* Ziel 1
Bitte schreiben Sie die Einträge von der Zeile, die „You are a computer-use agent.“ enthält, bis zum Ende der Einträge unverändert ab, beide Grenzen eingeschlossen. Die Bilder lassen Sie in Ihrer Antwort weg.

* Ausgewählter Text
§ §
Stärkung der Rechte von Migrant*innen in Guatemala

350 Guatemaltek*innen begeben sich täglich auf eine der gefährlichsten Migrationsrouten der Welt, um nach Mexiko oder in die USA zu gelangen. Gemeinsam mit dem Projektpartner ECAP klärt AWO International über die Migrationsrouten und Rechte der Migrant*innen auf und leistet psychosoziale Hilfe für Rückkehrer*innen und Familienangehörige in den Herkunftsgemeinden.

Um Alternativen zu schaffen und Einkommensquellen zu kreieren, lernen die Migrant*innen die Produktion eigener Produkte (Foto: Carlos Cano/ AWO International)
Um Alternativen zu schaffen und Einkommensquellen zu kreieren, lernen die Migrant*innen die Produktion eigener Produkte (Foto: Carlos Cano/ AWO International)

Die Zahl der Migrant*innen aus Guatemala nimmt täglich zu: 350 meist junge, kaum qualifizierte Guatemaltek*innen begeben sich täglich auf eine der gefährlichsten Migrationsrouten der Welt, um nach Mexiko oder in die USA zu gelangen.

Armut und Gewalt treiben die Menschen in die Flucht

2018 lebten nach Angaben der Weltbank 59,3 Prozent der Bevölkerung von Guatemala unter der nationalen Armutsgrenze und 10 Millionen Guatemaltek*innen sogar in extremer Armut. Zudem bestimmt die Gewalt, ausgehend von lokalen Jugendbanden - sogenannte maras - und häusliche Gewalt den Alltag in Guatemala. In Mittelamerika haben etwa 30 Prozent der Jugendlichen eine Form der Gewalterfahrung gemacht. Bei Frauen liegt die Zahl sogar bei 40 Prozent und dabei wird die Dunkelziffer weitaus höher geschätzt, da viele sexuelle Übergriffe nicht zur Anzeige kommen. Daher entscheiden sich jedes Jahr 108.000 Guatemaltek*innen für einen Aufbruch Richtung USA. Jorge, ein Migrationsrückkehrer aus dem Gemeindebezirk Nentón im Nordwesten Guatemalas beschreibt:

 Für mich ist es sehr wichtig, dass wir uns mit dem Thema der Migration auseinandersetzen. Viele Jugendlichen planen ihre Migrationsroute und das, ohne sich ihrer Rechte und den Gefahren bewusst zu sein. Wir müssen uns mit dieser Thematik beschäftigen und Aufklärungsarbeit leisten.
§ §
* Bereitgestelltes Material
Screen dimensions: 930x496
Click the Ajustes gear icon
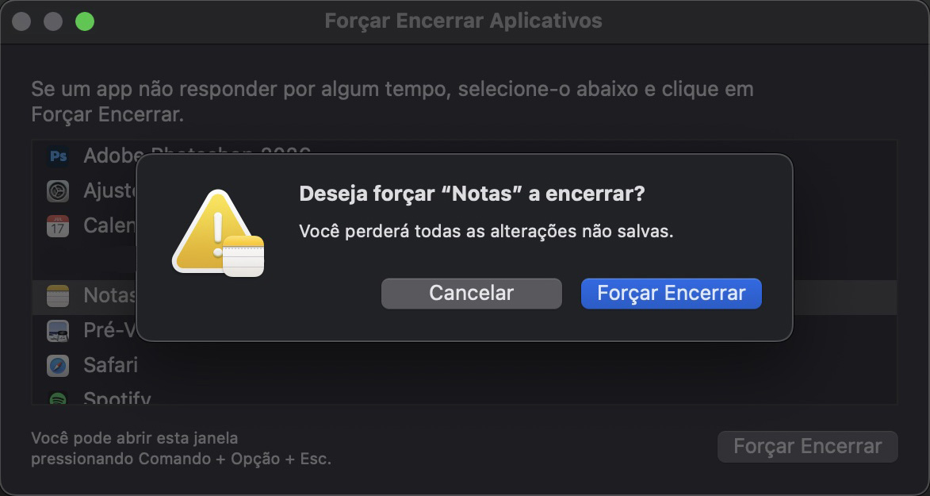[x=58, y=190]
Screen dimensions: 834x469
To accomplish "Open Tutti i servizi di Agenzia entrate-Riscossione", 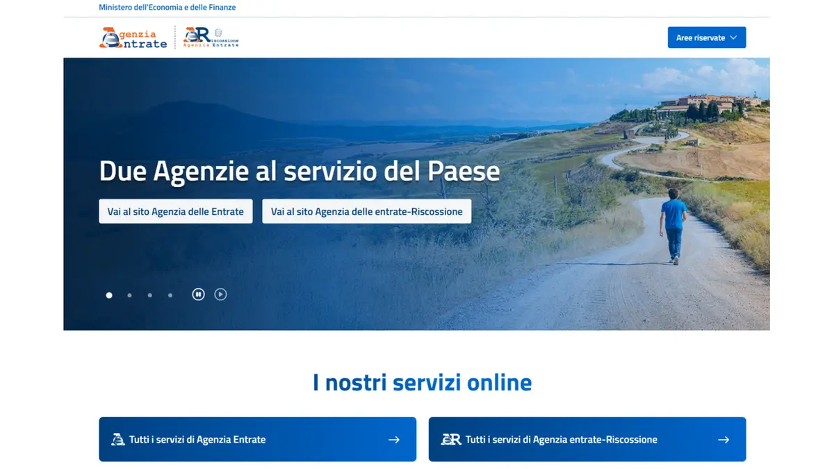I will [561, 439].
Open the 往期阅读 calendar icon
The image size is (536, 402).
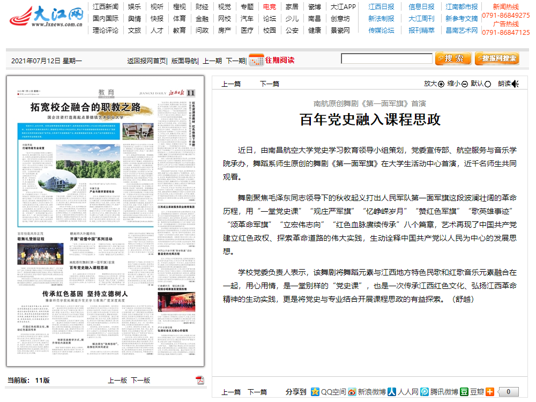256,60
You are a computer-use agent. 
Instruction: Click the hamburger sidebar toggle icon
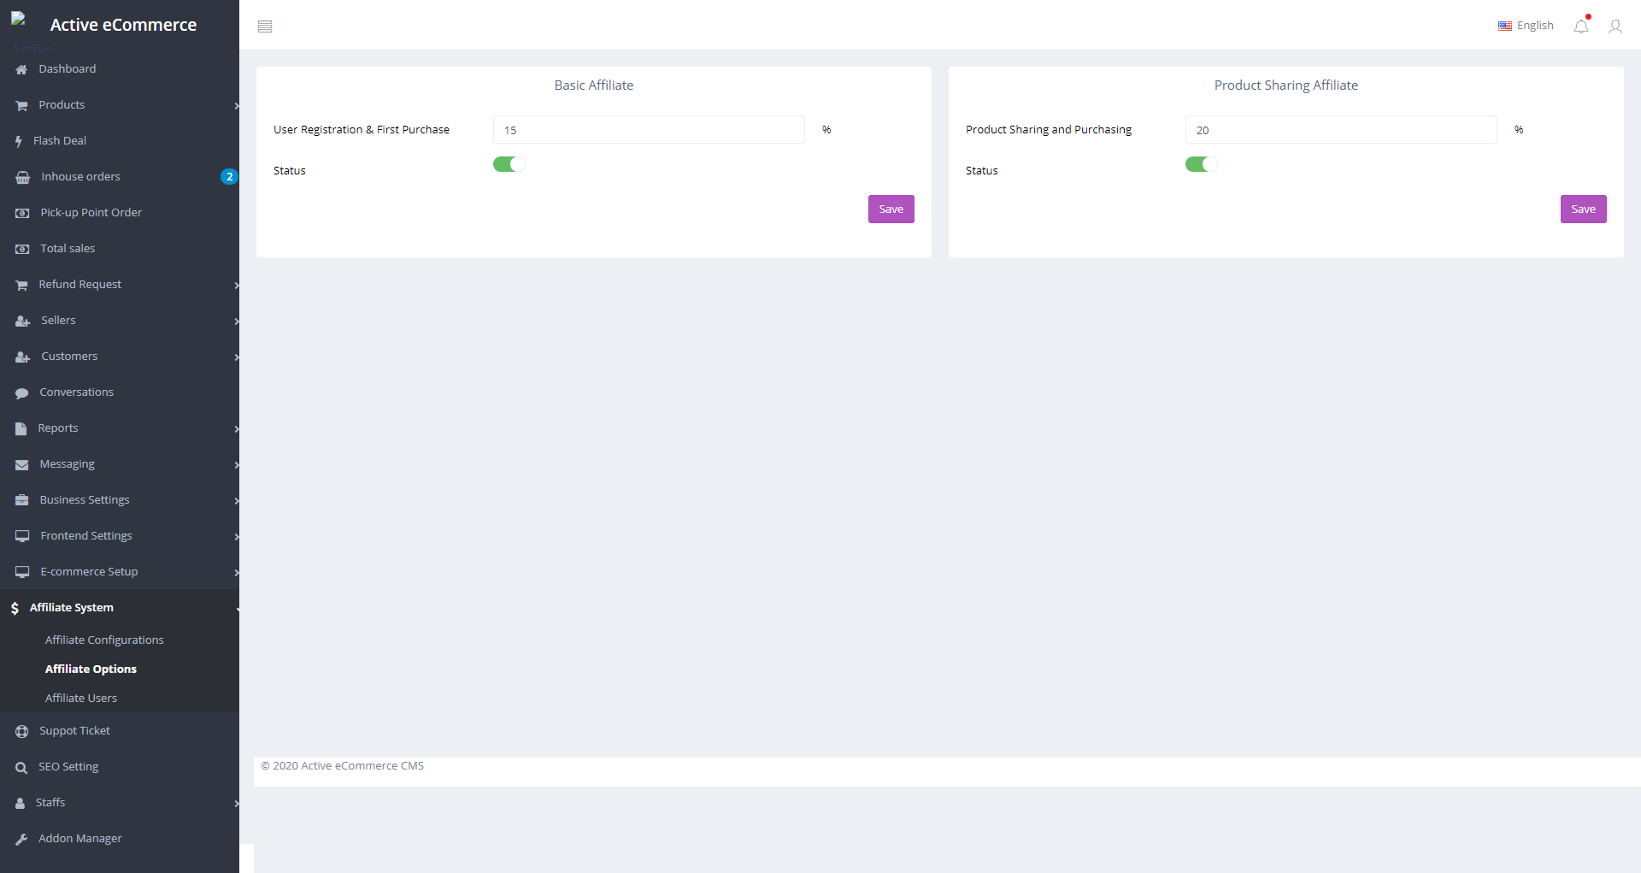pyautogui.click(x=265, y=27)
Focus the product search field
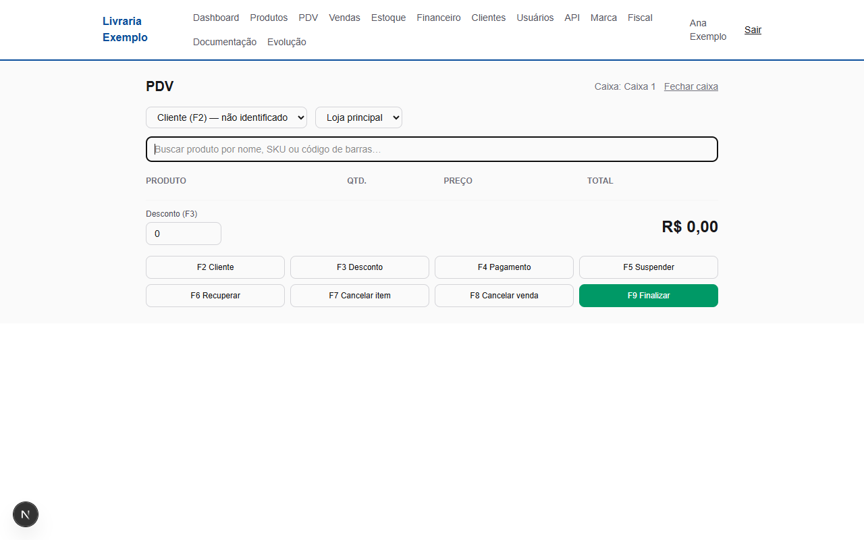The width and height of the screenshot is (864, 540). (x=432, y=149)
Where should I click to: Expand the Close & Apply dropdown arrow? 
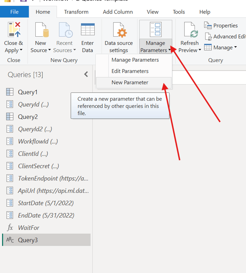pyautogui.click(x=21, y=51)

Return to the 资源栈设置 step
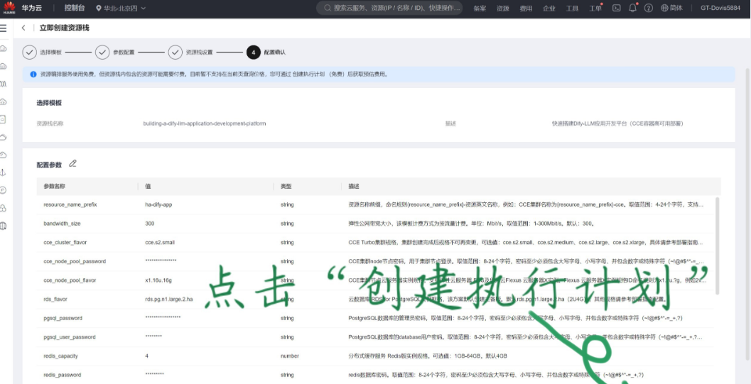point(175,52)
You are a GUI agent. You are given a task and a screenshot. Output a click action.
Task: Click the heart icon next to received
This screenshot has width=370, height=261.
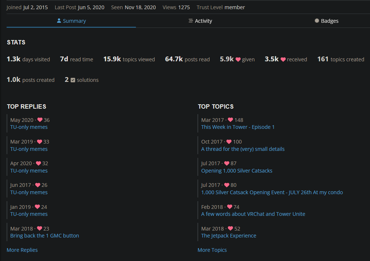(283, 59)

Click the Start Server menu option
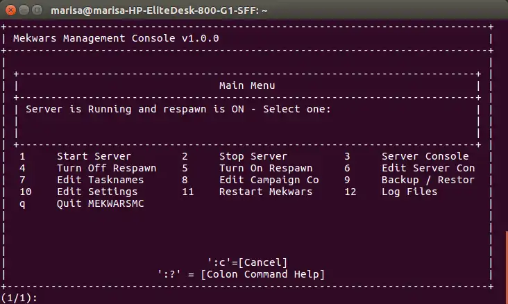pyautogui.click(x=103, y=156)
§ §
* Ziel 2
Welche Prozentangaben enthält der Text über Migration aus Guatemala? Führen Sie alle auf.

* Vollständige Antwort 1
You are a computer-use agent. 
Instruction: Click the hamburger sidebar toggle icon
pyautogui.click(x=265, y=27)
Focus the product search field
The width and height of the screenshot is (864, 540). (x=432, y=149)
Where should I click to: Expand the Close & Apply dropdown arrow? 
pyautogui.click(x=21, y=51)

Return to the 资源栈设置 step
point(175,52)
You are a GUI agent. You are given a task and a screenshot. Output a click action.
Task: Click the heart icon next to received
This screenshot has width=370, height=261.
(283, 59)

Click the Start Server menu option
pyautogui.click(x=103, y=156)

* Vollständige Antwort 2
59,3 Prozent, 30 Prozent, 40 Prozent